__Exercise prompt__: Your task is to copy the stretch of lines in the records below that begins with the line containing "Click the bold €848.10 total amount" and ends with the line containing "Image resolution: width=1346", exactly as written, with nothing added.

__Exercise data__:
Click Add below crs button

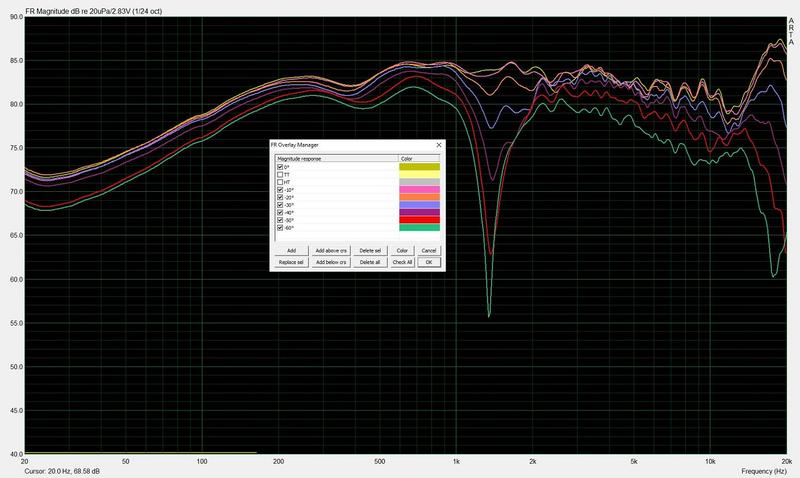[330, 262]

--

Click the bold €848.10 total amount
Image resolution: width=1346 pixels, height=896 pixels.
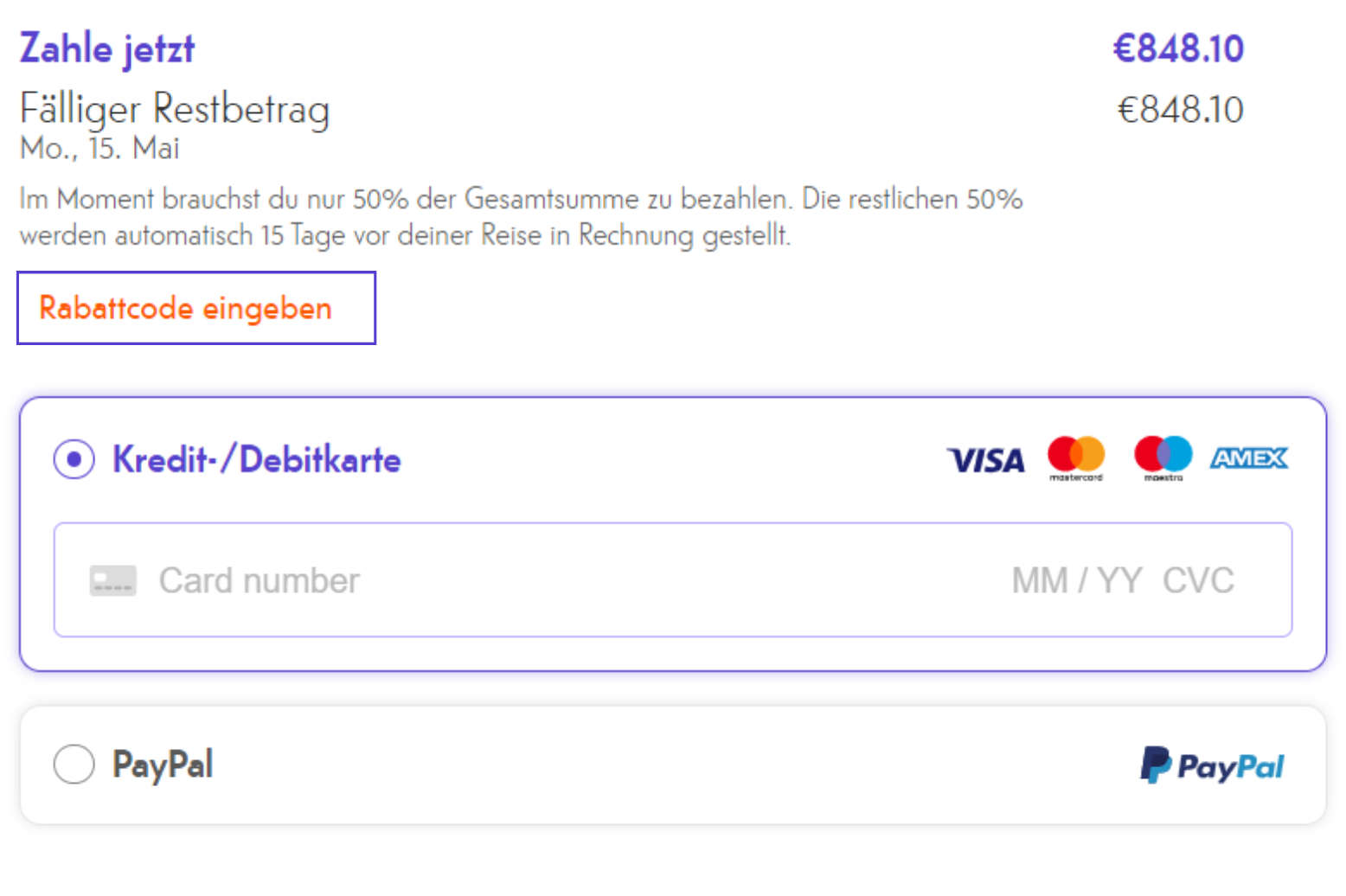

...

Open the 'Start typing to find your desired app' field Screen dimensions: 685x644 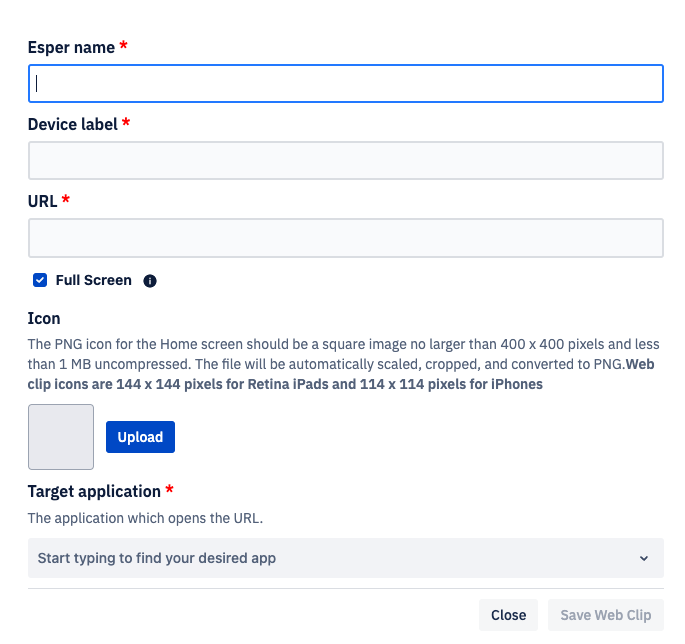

__Response to this task__:
Click the bold €848.10 total amount
Image resolution: width=1346 pixels, height=896 pixels.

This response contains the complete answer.